Early in 1861 he and attorney John P. Baird formed a law partnership, which continued until the death of Colonel Baird in 1881. Of this firm it was quoted "That the brilliant genius of Col. Baird as a pleader and court advocate, was equaled only by General Cruft's ability as an advisor and counselor, and to the latter fell all the office details in the innumerable cases in which they acted". The firm held a "very high reputation" throughout the State.
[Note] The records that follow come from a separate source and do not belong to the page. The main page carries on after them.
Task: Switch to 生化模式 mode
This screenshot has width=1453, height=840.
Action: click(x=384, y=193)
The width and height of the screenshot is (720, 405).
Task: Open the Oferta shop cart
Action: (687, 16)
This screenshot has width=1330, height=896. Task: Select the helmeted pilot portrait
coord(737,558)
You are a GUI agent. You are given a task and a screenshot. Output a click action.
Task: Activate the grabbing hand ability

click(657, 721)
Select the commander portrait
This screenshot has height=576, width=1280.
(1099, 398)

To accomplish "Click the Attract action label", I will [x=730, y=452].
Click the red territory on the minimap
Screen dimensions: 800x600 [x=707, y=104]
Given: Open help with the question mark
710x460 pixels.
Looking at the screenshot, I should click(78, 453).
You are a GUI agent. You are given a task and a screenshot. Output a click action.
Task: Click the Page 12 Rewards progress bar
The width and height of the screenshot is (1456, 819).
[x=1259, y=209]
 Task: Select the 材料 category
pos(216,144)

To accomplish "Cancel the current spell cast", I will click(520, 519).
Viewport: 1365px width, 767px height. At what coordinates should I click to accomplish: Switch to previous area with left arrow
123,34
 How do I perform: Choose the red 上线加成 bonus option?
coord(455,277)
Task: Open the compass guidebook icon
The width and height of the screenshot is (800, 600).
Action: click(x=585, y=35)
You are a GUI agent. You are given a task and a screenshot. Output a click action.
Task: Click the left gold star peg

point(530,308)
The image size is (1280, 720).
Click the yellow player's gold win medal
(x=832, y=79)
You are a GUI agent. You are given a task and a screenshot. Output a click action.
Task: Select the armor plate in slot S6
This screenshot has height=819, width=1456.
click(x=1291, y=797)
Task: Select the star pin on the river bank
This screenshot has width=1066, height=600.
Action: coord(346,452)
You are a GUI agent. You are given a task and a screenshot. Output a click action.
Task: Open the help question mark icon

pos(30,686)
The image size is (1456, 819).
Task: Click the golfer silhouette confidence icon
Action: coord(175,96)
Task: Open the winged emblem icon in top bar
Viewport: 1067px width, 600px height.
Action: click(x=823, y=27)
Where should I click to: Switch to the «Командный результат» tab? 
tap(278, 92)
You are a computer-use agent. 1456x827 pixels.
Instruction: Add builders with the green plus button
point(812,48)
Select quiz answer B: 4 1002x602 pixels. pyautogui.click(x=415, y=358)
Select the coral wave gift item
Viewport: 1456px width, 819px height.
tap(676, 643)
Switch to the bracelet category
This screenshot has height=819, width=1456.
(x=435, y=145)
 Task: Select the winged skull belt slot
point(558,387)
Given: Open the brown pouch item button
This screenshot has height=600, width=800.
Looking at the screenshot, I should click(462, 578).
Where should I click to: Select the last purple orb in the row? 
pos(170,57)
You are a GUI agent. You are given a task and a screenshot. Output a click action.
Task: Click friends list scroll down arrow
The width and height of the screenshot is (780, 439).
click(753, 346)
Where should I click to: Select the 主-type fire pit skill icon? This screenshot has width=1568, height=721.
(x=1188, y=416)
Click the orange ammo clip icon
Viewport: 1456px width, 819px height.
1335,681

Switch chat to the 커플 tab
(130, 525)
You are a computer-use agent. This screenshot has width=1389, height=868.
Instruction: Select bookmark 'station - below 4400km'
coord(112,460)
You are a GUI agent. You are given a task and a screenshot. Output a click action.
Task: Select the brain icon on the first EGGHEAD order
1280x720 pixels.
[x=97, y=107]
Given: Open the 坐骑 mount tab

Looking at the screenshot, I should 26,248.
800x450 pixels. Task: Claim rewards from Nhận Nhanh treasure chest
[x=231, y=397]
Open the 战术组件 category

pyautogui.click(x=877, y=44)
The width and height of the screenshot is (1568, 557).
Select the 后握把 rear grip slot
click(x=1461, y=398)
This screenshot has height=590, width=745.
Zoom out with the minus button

When the Civil War broke out in 1861, Cruft witnessed the First Battle of Bull Run as a civilian. This encouraged him to return to his native Indiana and raised the 31st Indiana Infantry; he was appointed its colonel on September 20, 1861. At the Battle of Fort Donelson, he commanded a brigade in Lew Wallace's division and was wounded during the fighting. He was again wounded, in the head, shoulder, and left thigh, at the Battle of Shiloh while leading his regiment in the Hornet's Nest. He was promoted to brigadier general of volunteers on July 16, 1862. He recovered and commanded a brigade at the Battle of Richmond, Kentucky, where he was again wounded. He commanded a brigade during the Battle of Perryville, but was not engaged in the fighting. He fought at Stones River and Chickamauga. At Chattanooga he commanded the 1st Division, IV Corps, and took part in the fight for Lookout Mountain. He led his division during the Atlanta campaign and commanded a Provisional Division, composed of units from the Army of the Tennessee that could not rejoin William T. Sherman for the March to the Sea, at the Battle of Nashville. On March 7, 1865, President Abraham Lincoln nominated Cruft for appointment to the brevet grade of major general of volunteers, to rank from March 5, 1865, and the U.S. Senate confirmed the award on March 10, 1865. Cruft was mustered out on August 24, 1865.

After the war, he returned to his law practice with his old law partner, Colonel Baird. John Baird was Colonel of the 85th Indiana Volunteer Infantry. In Terre Haute, Cruft befriended businessman Chauncey Rose and aided in the founding of, and was an early manager of, Rose-Hulman Institute of Technology.

Cruft was an active Freemason, a member of Terre Haute Lodge No. 19, F&AM and served as Grand Commander of the Grand Commandery of Indiana, Knights Templar (Freemasonry) in 1873. He died at his home and is buried in Woodlawn Cemetery, Terre Haute.